### Task statement:
Arrange the records below as a numbered list, skipping any blank lines. Leave the pictures out of your answer.

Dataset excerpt
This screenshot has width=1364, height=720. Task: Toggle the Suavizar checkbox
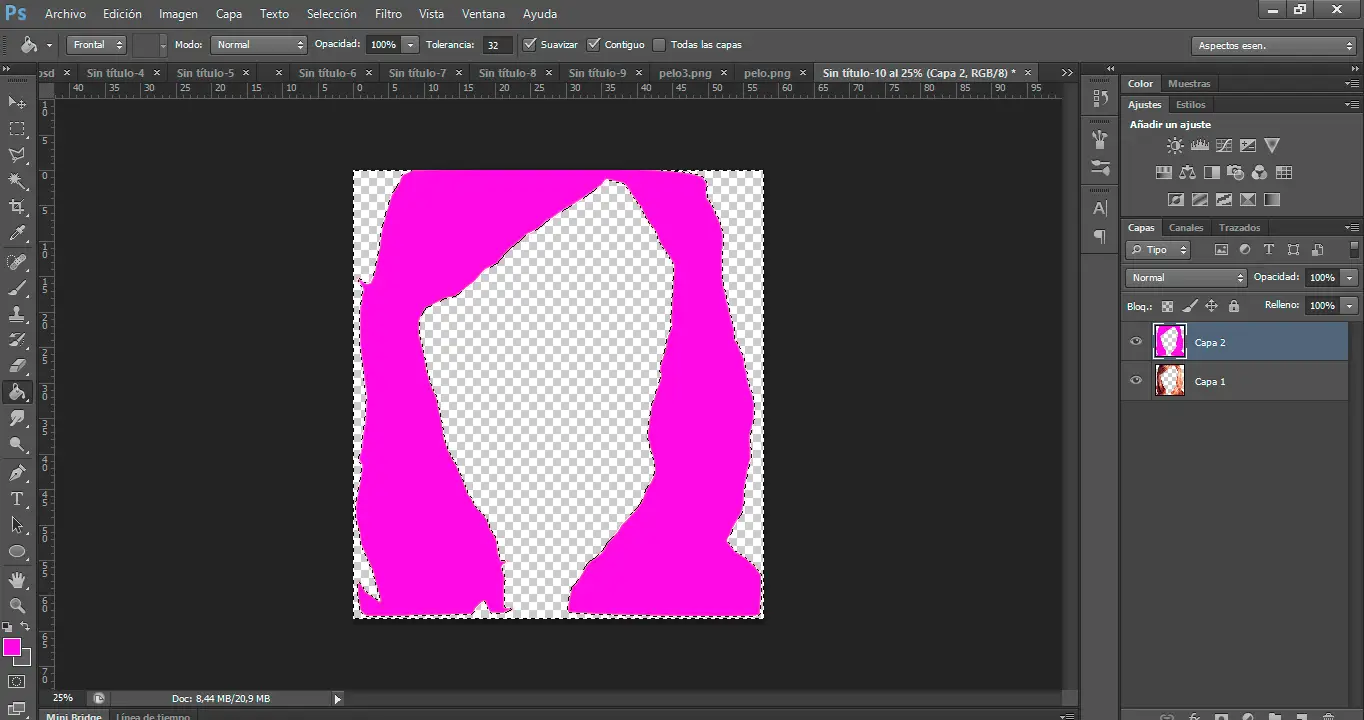point(530,45)
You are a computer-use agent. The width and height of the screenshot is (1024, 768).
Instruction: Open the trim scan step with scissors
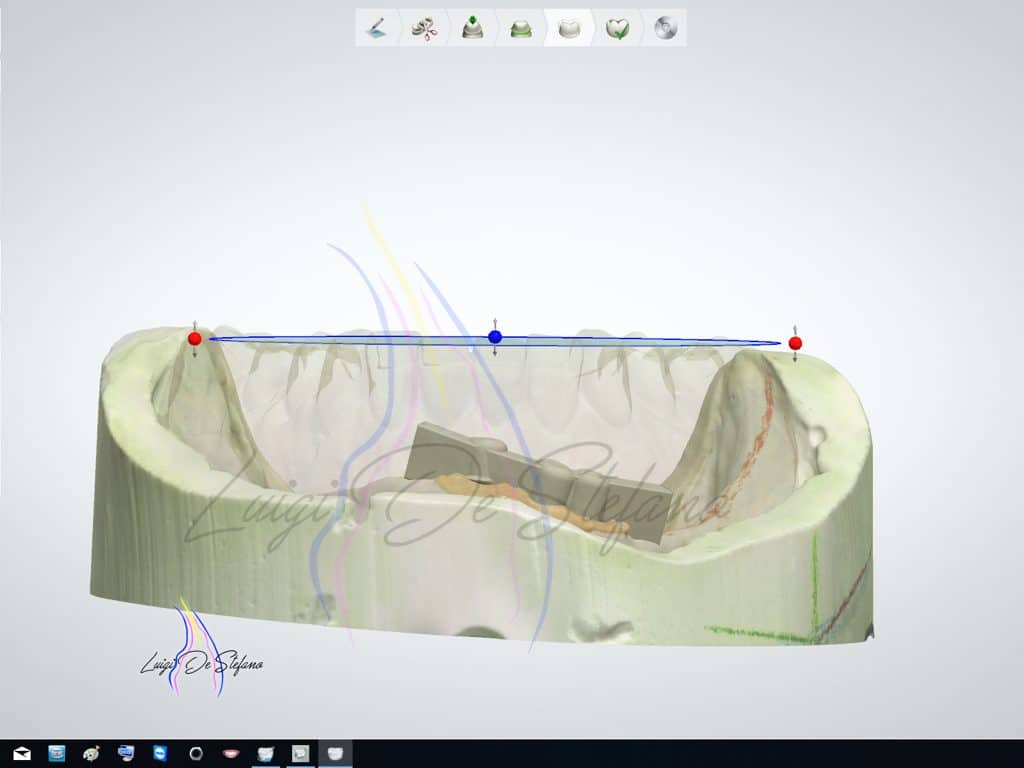424,28
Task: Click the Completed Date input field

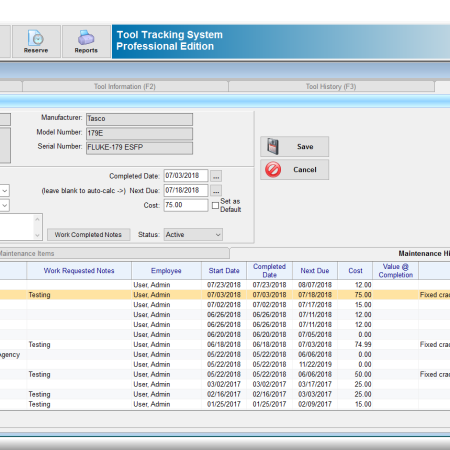Action: click(186, 176)
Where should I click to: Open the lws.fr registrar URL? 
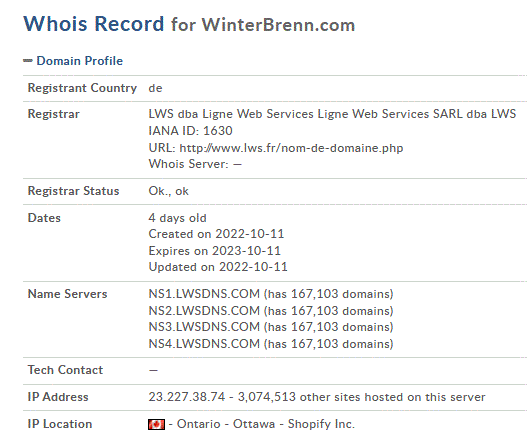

### Result of the task:
1. This screenshot has width=1364, height=720. Task: Toggle the Suavizar checkbox
2. point(530,45)
3. You are a computer-use agent. The width and height of the screenshot is (1024, 768).
4. Instruction: Open the trim scan step with scissors
5. 424,28
6. Task: Click the Completed Date input field
7. Action: click(186, 176)
8. Where should I click to: Open the lws.fr registrar URL? 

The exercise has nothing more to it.